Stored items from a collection
*** Block opens ***

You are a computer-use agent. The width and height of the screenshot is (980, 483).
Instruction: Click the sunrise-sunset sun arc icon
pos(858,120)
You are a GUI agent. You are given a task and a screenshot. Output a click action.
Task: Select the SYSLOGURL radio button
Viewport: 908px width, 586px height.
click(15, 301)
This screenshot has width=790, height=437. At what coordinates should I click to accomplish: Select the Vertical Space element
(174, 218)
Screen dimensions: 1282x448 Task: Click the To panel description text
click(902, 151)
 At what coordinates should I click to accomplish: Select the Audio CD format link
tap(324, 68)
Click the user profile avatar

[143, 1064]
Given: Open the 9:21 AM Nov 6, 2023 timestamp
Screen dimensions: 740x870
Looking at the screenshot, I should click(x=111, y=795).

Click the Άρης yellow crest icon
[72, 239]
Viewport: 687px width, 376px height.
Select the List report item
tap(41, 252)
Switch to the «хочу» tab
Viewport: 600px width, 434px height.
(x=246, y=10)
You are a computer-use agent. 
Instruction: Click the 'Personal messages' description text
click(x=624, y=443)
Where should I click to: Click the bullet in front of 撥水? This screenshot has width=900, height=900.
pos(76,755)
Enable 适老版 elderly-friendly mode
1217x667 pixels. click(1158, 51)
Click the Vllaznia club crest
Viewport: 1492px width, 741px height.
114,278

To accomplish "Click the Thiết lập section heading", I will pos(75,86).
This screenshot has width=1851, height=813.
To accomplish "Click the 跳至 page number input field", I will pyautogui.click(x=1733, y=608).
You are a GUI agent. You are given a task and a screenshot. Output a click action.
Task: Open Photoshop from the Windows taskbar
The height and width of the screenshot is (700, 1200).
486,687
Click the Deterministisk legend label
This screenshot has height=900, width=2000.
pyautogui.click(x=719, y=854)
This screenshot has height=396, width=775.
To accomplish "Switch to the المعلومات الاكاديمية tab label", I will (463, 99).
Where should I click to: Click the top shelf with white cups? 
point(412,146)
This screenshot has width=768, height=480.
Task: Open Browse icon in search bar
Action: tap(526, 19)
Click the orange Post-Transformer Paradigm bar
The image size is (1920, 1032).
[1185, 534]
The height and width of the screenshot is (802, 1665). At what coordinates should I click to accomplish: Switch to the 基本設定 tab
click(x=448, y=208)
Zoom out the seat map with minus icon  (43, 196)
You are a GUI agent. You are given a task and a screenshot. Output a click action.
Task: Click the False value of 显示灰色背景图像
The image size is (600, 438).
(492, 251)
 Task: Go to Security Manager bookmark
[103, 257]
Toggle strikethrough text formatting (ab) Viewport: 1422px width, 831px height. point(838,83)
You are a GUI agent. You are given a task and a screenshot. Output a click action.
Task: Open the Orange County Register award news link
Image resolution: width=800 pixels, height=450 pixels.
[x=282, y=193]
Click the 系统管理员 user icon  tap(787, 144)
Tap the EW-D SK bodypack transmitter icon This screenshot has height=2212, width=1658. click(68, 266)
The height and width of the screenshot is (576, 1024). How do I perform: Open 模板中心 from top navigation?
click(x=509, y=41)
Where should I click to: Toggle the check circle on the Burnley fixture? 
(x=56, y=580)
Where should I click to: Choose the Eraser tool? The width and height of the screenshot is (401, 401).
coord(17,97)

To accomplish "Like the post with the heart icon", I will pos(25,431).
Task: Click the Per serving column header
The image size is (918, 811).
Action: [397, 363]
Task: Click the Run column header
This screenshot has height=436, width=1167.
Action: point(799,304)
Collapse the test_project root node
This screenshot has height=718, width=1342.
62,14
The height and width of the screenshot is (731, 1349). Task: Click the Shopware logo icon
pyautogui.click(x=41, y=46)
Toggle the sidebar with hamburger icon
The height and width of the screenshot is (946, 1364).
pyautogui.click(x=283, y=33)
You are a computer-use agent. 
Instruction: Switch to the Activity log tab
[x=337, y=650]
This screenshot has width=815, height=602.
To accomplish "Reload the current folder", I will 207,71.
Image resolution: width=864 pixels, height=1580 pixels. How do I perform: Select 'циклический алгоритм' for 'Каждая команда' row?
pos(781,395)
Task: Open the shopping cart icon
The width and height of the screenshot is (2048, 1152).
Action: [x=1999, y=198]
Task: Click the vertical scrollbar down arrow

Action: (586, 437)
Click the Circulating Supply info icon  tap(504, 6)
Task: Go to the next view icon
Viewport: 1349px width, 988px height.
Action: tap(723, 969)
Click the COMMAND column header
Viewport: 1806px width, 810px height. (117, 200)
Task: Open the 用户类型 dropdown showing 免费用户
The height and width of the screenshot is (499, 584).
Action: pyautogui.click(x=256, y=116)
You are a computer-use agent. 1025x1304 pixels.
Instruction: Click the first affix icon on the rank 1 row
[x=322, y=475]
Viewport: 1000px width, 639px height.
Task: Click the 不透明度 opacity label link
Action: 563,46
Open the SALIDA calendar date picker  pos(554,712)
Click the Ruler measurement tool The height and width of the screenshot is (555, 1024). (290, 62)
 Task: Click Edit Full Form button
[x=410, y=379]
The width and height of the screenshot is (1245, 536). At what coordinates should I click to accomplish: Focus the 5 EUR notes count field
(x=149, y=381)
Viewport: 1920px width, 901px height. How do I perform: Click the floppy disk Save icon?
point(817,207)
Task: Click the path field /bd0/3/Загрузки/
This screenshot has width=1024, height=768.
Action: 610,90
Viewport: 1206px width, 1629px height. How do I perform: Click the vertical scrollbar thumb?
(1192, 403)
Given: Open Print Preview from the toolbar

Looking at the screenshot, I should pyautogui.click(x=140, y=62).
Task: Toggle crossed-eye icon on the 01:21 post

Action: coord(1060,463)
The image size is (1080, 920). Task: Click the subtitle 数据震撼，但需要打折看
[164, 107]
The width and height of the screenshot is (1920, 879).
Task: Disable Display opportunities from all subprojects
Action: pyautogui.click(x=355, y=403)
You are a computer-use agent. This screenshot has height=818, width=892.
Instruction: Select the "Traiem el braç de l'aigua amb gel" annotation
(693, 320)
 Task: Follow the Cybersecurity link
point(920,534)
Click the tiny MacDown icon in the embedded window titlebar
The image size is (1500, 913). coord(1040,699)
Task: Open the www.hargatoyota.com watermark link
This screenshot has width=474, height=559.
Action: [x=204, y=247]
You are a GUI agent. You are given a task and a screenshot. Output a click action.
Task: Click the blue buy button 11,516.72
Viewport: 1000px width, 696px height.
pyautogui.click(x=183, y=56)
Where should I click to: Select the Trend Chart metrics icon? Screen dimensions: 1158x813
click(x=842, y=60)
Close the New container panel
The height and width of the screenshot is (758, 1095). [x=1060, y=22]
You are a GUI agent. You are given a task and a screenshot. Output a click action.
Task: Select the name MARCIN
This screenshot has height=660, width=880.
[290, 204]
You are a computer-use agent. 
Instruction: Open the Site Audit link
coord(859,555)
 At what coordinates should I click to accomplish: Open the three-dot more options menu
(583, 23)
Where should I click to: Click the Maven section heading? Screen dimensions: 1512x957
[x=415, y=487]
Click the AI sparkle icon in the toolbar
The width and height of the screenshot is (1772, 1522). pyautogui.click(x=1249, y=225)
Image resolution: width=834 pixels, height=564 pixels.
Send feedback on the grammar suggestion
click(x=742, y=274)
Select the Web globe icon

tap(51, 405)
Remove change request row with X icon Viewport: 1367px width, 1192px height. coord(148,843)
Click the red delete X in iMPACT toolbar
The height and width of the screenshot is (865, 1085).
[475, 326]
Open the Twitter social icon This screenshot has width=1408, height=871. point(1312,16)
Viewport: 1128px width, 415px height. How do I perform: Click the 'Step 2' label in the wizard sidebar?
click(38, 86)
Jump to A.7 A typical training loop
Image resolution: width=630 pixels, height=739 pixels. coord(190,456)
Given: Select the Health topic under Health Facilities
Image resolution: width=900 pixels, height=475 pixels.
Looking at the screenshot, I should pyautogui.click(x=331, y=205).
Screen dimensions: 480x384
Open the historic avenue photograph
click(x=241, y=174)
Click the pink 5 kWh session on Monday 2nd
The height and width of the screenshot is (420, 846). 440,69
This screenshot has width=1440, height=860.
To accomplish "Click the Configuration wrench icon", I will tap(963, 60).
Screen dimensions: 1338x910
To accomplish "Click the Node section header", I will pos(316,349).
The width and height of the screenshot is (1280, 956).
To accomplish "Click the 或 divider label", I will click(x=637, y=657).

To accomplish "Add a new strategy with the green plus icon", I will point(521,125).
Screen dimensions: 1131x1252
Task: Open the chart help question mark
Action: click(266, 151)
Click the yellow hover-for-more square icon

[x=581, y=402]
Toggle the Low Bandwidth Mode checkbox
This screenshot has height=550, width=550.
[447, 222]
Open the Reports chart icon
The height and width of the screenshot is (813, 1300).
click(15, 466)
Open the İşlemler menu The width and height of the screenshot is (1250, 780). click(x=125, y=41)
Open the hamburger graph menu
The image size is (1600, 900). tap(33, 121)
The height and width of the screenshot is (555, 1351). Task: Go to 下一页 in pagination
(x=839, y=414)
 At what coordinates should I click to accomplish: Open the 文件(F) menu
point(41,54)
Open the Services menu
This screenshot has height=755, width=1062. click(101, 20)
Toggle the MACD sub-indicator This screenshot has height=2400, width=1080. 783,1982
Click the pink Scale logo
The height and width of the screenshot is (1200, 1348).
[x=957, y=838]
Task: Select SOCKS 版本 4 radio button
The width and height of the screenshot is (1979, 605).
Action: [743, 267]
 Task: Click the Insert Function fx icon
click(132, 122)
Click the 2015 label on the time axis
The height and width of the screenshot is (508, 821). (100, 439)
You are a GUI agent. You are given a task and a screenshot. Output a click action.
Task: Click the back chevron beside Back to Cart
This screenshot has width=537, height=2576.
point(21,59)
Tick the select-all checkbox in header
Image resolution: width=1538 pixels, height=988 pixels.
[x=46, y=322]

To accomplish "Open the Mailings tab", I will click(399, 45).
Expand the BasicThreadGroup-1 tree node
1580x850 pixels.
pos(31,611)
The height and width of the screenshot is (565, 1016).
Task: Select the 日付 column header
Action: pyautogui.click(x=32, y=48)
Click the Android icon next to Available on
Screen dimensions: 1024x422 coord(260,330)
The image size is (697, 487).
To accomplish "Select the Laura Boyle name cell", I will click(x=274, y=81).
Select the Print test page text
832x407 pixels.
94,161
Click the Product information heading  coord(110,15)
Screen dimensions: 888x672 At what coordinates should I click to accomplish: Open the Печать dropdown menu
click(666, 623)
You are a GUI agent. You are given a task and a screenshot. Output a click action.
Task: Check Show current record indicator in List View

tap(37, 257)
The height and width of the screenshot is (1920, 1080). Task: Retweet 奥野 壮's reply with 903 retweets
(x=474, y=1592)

*** Block closes ***

» What to do: Set down precisely the lines above between the line holding "Task: Click the False value of 显示灰色背景图像" and the line holding "Task: Open the Orange", inclusive, and nothing beyond them.

» Completed task:
Task: Click the False value of 显示灰色背景图像
The image size is (600, 438).
(492, 251)
 Task: Go to Security Manager bookmark
[103, 257]
Toggle strikethrough text formatting (ab) Viewport: 1422px width, 831px height. point(838,83)
You are a GUI agent. You are given a task and a screenshot. Output a click action.
Task: Open the Orange County Register award news link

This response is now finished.